Congress as Just Audience for the King

Secretary of State Marco Rubio gave the Gang of Eight an hour-long briefing on Tuesday informing them an operation would “likely move forward.” He called again Friday night to say strikes would commence in hours but that Trump “could still change his mind.” The Armed Services Committees were notified after strikes began.

Article I of the Constitution assigns Congress the power to declare war. What Congress received was a phone call — the constitutional equivalent of being cc’d on an email after the building has been demolished. The distinction between notification and authorization is the entire substance of democratic accountability, and it was dispensed with by design.
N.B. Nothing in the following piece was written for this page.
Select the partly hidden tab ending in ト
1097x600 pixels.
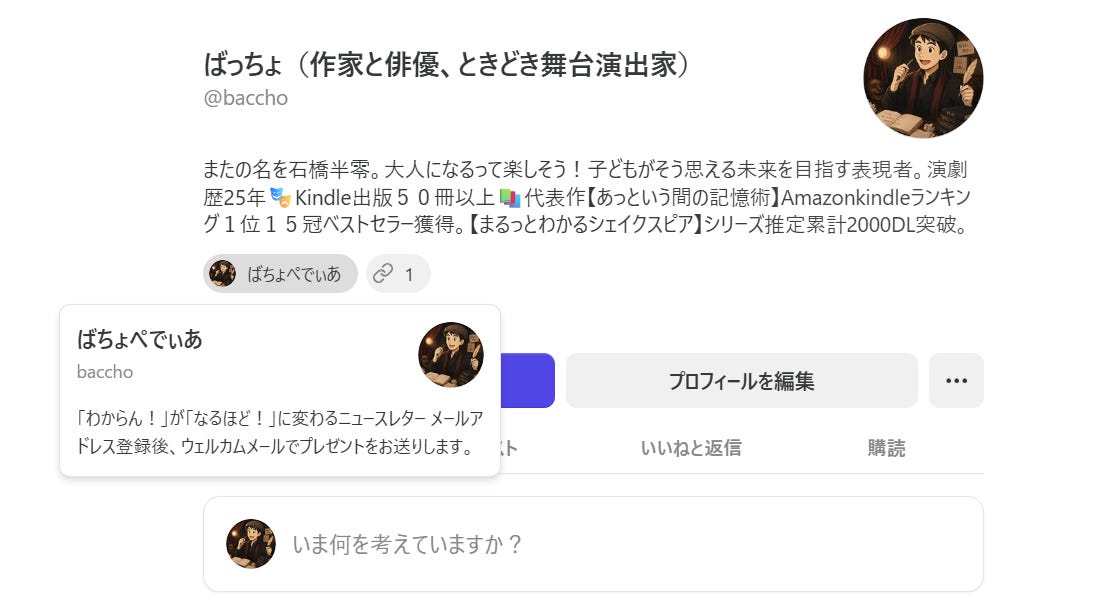pos(509,448)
The war powers resolution math was already dead before the first bomb fell. Senator Fetterman endorsed the strikes. Representative Gottheimer called restraint “signaling weakness.” An earlier Venezuela war powers vote had demonstrated the template: gather enough bipartisan support to appear legitimate, then engineer enough defections to fail. The vote happens, it fails, and the failure becomes retroactive consent.

The Targeting

Israeli intelligence detected Khamenei had moved a meeting with top aides from Saturday evening to Saturday morning. The entire operation — months of planning, weeks of performative negotiation, the congressional notification theater — pivoted around a single targeting window. Thirty bombs hit his compound.
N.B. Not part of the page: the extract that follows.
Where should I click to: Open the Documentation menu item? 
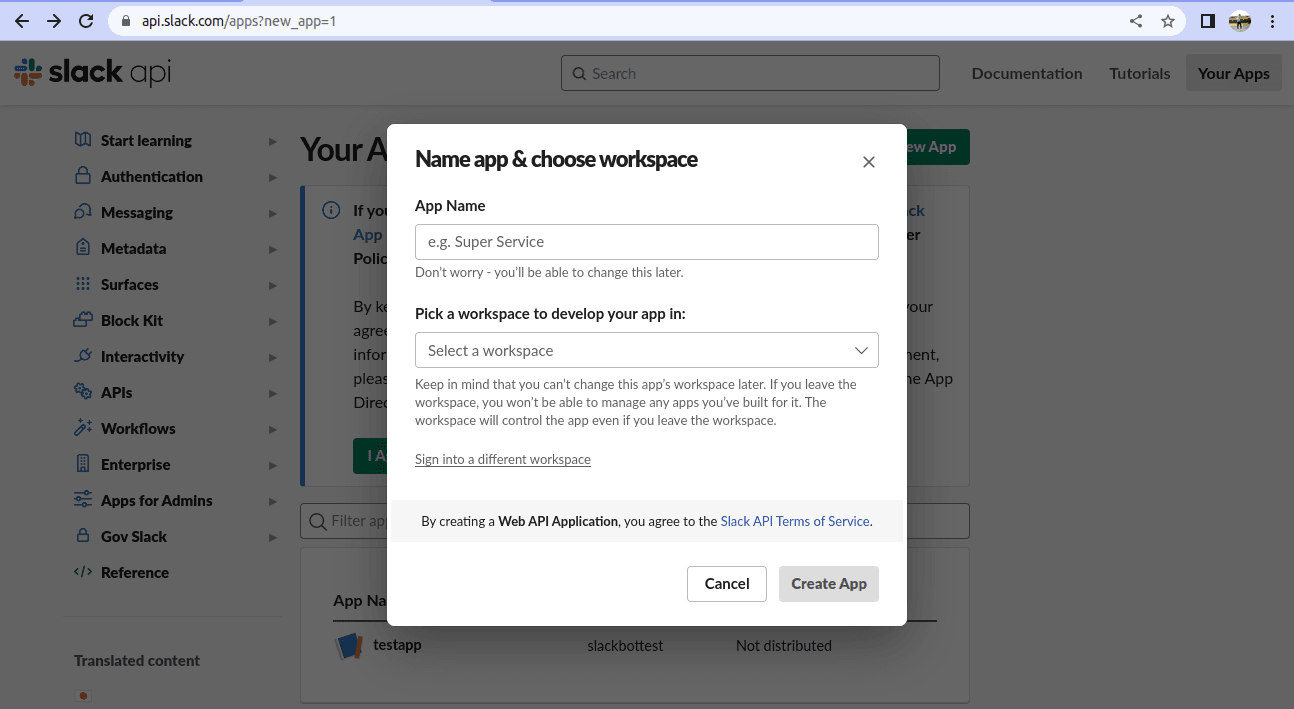tap(1026, 73)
Khamenei’s daughter, son-in-law, grandchild, and daughter-in-law were killed alongside him. The Times of Israel reported his son Mojtaba, widely expected as successor, also likely killed. Defense minister Nasirzadeh, IRGC commander Pakpour, security council head Shamkhani, all confirmed dead by Israel.

When you kill a head of state, his family, his likely successor, his defense minister, and his entire security council in a single morning, that is the elimination of a government and its line of succession. Historians have a word for this. Several, actually, none of them favorable to the perpetrators.
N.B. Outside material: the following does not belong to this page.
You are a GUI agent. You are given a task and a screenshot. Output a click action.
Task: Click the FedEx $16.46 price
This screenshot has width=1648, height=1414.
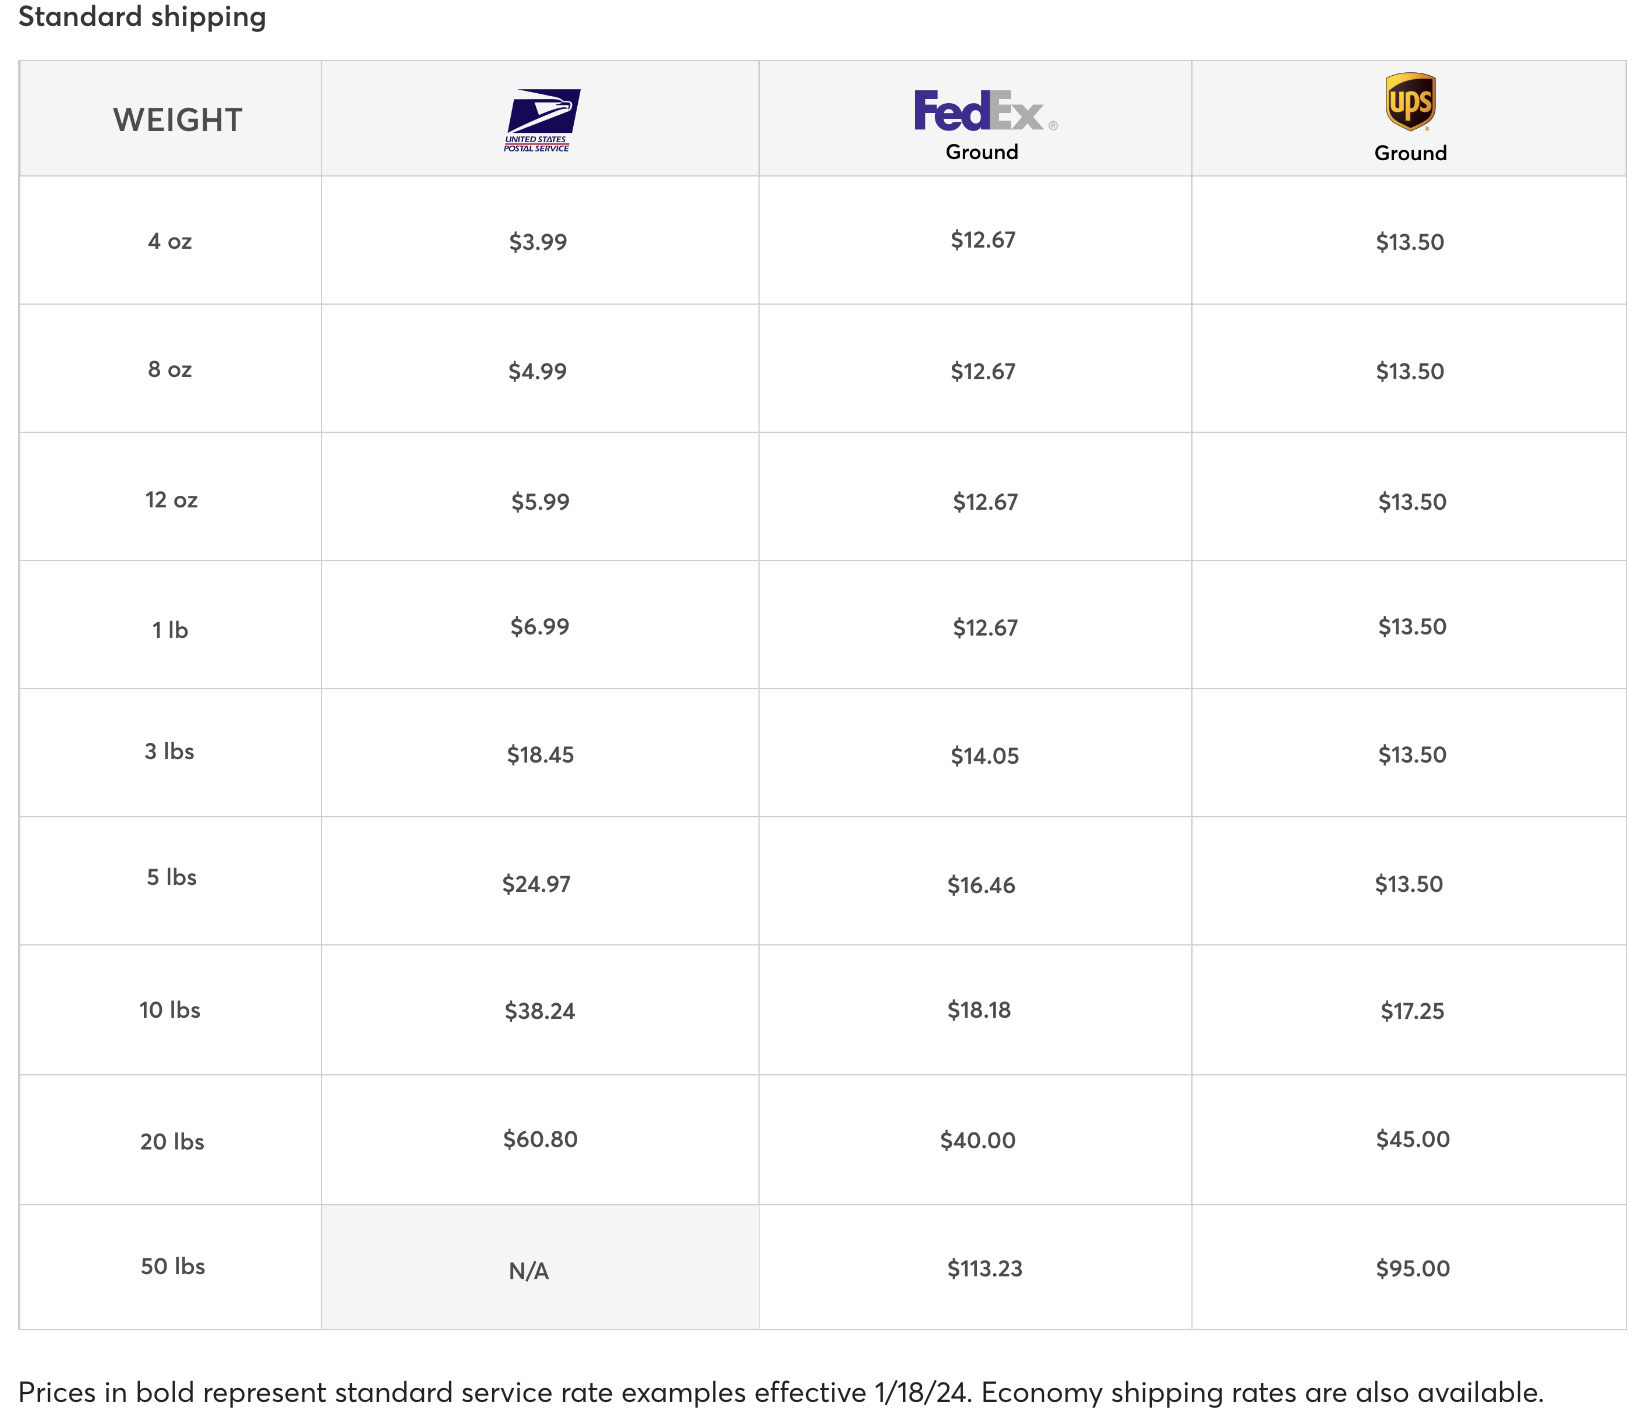[981, 885]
An Israeli strike hit an elementary girls’ school in Minab. At least 60 children killed (Update: over 160 dead). Two more students killed in a strike on a school east of Tehran. These will be filed under the euphemism of “collateral damage” — a term invented precisely to make the killing of children sound like an accounting error.

A Predictable Catastrophe

Iran struck US military bases in Saudi Arabia, Qatar, Kuwait, Bahrain, and Jordan. A missile hit a home in Amman. One person killed in Abu Dhabi. The US Fifth Fleet headquarters in Bahrain took a direct hit. Missiles pierced Israeli air defenses and struck Tel Aviv. Jerusalem’s holy sites were shuttered during Ramadan. Oil tankers reversed course at the Strait of Hormuz.

Saudi Arabia confirmed it was targeted despite explicitly telling Tehran it would not permit its airspace to be used against Iran. The kingdom called it “brutal Iranian aggression”. A Lebanese mother in Riyadh, who had moved to the Gulf because it was safer than Lebanon, told AFP she no longer knows what to do.

This too is the method. The bully creates the chaos, then points to the chaos as proof that more force is needed. Saudi Arabia lobbied for the strike that produced the retaliation it now condemns. The escalation ladder that policymakers insisted did not exist is being climbed in real time, exactly as anyone with a passing familiarity with the history of preemptive war could have predicted, and exactly as the CIA’s own assessment implied it would.

Trump told Axios he could “go long and take over the whole thing.” The CIA told him decapitation wouldn’t achieve regime change. He used their intelligence to find the target and ignored their assessment of what would follow. That is the policy. The intended outcome was always an Iran that justifies permanent intervention — the same outcome the United States has engineered, with varying degrees of transparency, from Tehran in 1953 to Baghdad to Tripoli to Kabul.

The failure is the product. Trump Airlines. Trump Vodka. Trump Steaks. Trump Casinos. Trump hitting children. It always was.